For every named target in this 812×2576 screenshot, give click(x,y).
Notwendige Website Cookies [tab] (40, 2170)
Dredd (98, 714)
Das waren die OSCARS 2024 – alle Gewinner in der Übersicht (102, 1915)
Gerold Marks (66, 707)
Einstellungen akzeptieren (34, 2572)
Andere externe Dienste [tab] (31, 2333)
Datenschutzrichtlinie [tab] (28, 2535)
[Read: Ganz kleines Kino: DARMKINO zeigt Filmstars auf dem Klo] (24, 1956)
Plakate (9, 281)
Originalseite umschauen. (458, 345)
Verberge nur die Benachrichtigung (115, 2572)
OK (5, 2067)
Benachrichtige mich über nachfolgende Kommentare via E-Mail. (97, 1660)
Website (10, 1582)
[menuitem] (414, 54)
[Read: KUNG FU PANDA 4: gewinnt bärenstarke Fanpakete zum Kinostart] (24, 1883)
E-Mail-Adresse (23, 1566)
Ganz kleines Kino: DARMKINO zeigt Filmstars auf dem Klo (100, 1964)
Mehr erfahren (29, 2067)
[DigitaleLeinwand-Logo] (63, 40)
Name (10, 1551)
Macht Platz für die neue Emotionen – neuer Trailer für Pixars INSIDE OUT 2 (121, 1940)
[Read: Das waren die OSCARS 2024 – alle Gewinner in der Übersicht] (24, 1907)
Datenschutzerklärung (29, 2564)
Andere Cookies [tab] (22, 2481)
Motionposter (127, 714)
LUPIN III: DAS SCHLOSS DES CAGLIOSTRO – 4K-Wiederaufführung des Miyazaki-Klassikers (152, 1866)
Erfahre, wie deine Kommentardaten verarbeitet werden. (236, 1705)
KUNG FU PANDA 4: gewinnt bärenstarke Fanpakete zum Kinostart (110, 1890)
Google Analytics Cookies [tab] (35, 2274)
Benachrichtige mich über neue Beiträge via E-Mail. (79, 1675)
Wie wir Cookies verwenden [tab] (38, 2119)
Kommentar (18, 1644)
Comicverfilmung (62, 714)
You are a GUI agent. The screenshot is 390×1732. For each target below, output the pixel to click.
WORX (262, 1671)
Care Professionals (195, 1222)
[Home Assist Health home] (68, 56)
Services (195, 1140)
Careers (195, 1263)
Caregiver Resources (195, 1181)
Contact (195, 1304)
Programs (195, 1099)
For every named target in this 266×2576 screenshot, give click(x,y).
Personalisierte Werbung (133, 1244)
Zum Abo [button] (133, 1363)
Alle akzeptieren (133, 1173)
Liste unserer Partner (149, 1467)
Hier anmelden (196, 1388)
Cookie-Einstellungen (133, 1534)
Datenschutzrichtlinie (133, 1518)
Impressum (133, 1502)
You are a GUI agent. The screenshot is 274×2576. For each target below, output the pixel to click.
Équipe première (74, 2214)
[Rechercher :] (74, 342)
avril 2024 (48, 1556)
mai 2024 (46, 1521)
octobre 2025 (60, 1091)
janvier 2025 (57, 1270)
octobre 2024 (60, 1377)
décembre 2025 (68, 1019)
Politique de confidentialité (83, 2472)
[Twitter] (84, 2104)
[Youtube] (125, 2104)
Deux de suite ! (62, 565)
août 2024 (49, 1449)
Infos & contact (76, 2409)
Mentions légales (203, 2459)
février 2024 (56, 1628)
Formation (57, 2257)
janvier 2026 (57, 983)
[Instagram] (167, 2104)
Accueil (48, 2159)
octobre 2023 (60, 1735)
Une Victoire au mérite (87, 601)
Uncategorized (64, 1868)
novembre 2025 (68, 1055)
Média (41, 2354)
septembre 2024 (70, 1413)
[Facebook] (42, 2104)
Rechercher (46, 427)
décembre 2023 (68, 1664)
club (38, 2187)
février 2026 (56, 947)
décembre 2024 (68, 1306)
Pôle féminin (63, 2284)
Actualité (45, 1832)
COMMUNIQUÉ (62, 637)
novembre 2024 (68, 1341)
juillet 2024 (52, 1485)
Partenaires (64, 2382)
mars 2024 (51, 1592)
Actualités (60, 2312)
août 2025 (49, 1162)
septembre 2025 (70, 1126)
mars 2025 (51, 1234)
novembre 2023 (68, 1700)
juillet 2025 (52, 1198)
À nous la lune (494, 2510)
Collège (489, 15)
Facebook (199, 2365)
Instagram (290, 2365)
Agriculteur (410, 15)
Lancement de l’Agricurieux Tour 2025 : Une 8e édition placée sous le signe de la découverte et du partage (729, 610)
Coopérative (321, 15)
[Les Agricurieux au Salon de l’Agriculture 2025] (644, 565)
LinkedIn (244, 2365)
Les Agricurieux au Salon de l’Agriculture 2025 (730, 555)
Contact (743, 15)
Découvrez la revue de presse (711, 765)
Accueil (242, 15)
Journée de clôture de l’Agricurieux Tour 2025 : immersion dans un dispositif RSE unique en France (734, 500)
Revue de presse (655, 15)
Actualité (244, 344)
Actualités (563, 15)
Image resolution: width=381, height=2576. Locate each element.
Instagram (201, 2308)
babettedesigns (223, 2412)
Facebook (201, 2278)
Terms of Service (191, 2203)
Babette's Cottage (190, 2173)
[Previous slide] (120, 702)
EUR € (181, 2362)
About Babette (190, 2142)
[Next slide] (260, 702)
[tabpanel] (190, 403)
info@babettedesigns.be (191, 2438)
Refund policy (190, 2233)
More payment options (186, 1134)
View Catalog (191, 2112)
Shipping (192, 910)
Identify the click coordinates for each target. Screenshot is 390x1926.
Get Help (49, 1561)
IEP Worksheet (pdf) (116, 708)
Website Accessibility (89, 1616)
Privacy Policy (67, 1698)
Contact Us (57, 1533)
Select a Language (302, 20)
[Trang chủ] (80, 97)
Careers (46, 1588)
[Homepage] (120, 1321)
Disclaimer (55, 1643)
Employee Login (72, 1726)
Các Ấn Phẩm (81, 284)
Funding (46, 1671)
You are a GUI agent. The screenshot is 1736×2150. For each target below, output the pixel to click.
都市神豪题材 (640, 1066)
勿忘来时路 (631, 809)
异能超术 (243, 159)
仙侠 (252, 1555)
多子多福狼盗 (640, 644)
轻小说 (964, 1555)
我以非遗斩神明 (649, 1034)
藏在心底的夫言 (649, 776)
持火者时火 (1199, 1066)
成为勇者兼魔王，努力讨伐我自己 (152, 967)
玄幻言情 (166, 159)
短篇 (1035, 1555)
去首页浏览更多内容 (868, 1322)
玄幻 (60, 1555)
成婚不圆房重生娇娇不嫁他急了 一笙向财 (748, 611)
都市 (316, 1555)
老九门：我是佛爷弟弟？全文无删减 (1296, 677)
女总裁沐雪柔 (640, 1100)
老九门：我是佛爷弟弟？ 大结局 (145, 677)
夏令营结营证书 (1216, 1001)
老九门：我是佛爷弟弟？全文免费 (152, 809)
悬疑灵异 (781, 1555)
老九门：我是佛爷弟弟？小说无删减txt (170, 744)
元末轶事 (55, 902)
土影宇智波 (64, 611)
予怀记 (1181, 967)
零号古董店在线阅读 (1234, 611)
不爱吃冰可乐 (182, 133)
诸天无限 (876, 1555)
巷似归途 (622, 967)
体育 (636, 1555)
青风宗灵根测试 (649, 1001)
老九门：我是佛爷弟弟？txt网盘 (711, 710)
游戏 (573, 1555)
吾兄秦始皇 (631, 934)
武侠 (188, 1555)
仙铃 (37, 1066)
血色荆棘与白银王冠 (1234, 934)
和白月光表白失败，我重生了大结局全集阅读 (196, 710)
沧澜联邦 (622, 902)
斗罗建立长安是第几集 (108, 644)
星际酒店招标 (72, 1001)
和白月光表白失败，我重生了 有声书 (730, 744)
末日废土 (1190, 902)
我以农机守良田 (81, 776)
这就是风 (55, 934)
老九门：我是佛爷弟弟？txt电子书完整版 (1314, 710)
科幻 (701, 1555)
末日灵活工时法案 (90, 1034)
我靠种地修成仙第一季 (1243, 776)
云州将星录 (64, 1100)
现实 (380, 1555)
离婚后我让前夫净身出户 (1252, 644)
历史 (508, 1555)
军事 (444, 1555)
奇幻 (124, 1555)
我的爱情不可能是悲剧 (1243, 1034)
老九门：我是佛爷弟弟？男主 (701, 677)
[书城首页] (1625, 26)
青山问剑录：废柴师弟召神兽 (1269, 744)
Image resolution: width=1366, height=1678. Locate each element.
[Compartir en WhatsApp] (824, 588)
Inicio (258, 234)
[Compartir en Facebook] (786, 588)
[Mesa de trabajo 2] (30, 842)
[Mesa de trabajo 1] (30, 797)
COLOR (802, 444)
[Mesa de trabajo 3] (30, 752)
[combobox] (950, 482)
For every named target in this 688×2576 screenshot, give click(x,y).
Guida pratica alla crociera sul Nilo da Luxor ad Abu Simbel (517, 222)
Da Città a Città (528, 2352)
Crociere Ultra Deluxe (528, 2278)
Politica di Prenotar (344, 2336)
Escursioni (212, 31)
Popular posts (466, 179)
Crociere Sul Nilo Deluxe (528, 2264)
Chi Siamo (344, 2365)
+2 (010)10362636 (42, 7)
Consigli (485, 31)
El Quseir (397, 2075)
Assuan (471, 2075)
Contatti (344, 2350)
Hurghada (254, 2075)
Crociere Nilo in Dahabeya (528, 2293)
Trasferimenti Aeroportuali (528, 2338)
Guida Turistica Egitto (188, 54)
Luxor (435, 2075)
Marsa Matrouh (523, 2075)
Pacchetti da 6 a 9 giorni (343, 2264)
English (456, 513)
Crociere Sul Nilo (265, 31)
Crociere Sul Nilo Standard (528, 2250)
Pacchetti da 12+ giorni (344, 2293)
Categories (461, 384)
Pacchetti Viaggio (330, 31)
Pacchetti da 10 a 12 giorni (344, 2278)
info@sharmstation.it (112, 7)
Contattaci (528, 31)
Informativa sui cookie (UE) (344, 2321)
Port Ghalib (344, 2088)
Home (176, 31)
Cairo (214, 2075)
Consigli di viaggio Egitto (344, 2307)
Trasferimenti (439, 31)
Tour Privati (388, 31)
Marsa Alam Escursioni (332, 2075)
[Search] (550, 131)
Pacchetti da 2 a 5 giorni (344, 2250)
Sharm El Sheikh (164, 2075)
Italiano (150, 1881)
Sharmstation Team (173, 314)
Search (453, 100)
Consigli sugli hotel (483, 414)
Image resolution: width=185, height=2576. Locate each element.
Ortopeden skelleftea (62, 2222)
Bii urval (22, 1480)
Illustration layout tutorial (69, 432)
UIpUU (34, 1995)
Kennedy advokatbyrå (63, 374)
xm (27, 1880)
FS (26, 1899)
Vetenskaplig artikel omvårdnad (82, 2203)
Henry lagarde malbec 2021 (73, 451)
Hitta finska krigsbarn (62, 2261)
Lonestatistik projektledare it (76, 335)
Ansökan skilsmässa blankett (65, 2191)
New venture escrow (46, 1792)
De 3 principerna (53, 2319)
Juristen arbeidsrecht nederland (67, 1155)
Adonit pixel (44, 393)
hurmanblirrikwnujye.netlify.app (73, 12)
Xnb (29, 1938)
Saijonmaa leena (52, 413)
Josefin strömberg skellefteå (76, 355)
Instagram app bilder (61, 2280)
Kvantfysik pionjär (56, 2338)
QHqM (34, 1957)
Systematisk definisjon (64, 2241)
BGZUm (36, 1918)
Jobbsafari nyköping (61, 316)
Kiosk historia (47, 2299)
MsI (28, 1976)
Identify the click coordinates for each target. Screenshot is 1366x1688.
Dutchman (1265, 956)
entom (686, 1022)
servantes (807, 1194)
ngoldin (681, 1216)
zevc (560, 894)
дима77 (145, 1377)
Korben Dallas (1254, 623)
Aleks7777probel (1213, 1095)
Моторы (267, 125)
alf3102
* * *
== Problem details ==
Locate the lines above that hold the word "和白月光表白失败". Show every one of them.

== Answer box ==
和白月光表白失败，我重生了大结局全集阅读 (196, 710)
和白月光表白失败，我重生了 有声书 (730, 744)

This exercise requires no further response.